Patrick “Rick” Hayes, who resumed working for the St. Louis County Police Department in January, was fired in 2013 after nine officers told internal affairs investigators he’d ordered them to racially profile black people in and around shopping centers in the southern part of the county, the St. Louis Post-Dispatchreported .
Hayes has long said he was targeted by unsatisfied people after he was sent to restore lost discipline. A police board hearing his appeal voted in March 2016 to reinstate him and demote him to patrolman from lieutenant. But the department disobeyed its own police board and refused to let Hayes return to work. Hayes’ attorneys took the county to court, and at a hearing in January 2017, a judge ordered the department to abide by the police board’s decision and return Hayes to duty. The department waited almost another full year before returning him to the force.
Chief Jon Belmar said in a statement that although the department was abiding by the judge’s order, he believes his predecessor made the right call in firing Hayes. He said the department “does not take allegations of misconduct lightly” and “will continue to ensure that officers treat every member of our community with dignity and respect.”
The allegations against Hayes surfaced in December 2012 through anonymous letters signed by “The Lonewolf.” Ultimately, Sgt. Dan O’Neil outed himself as the letter writer.

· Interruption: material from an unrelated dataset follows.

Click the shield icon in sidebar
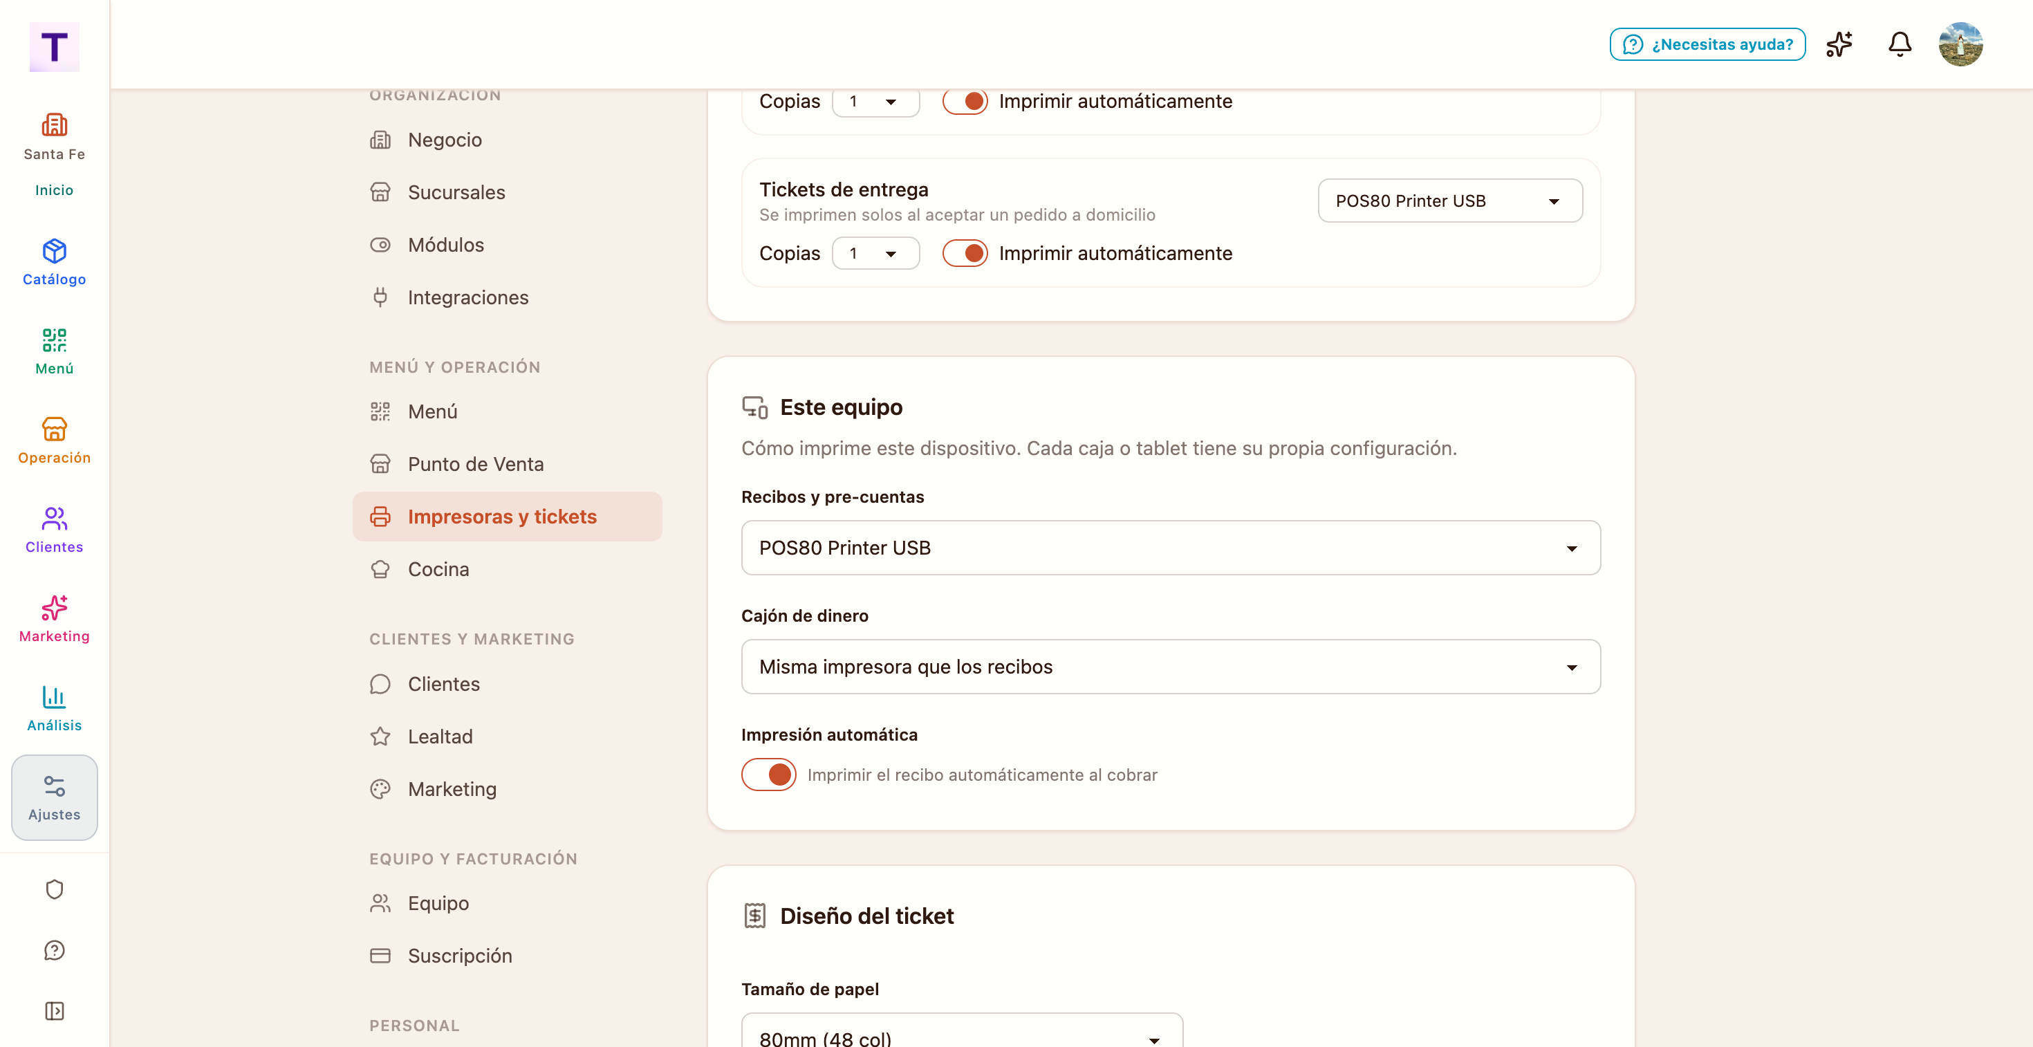This screenshot has height=1047, width=2033. click(x=54, y=889)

O’Neil has sued the county claiming he was transferred to another district farther from his home, drug-tested and stripped of his take-home police car in retaliation for turning on his commander. He retired after 25 years of service on Dec. 1, weeks before Hayes returned to the force.
For now, Hayes is working as a patrolman. He declined to comment through his attorney, Neil Bruntrager, citing pending litigation. Hayes is seeking to be reinstated as a lieutenant and be given back pay. The county has argued that Hayes isn’t entitled to lost wages because he made money as a car salesman during his suspension.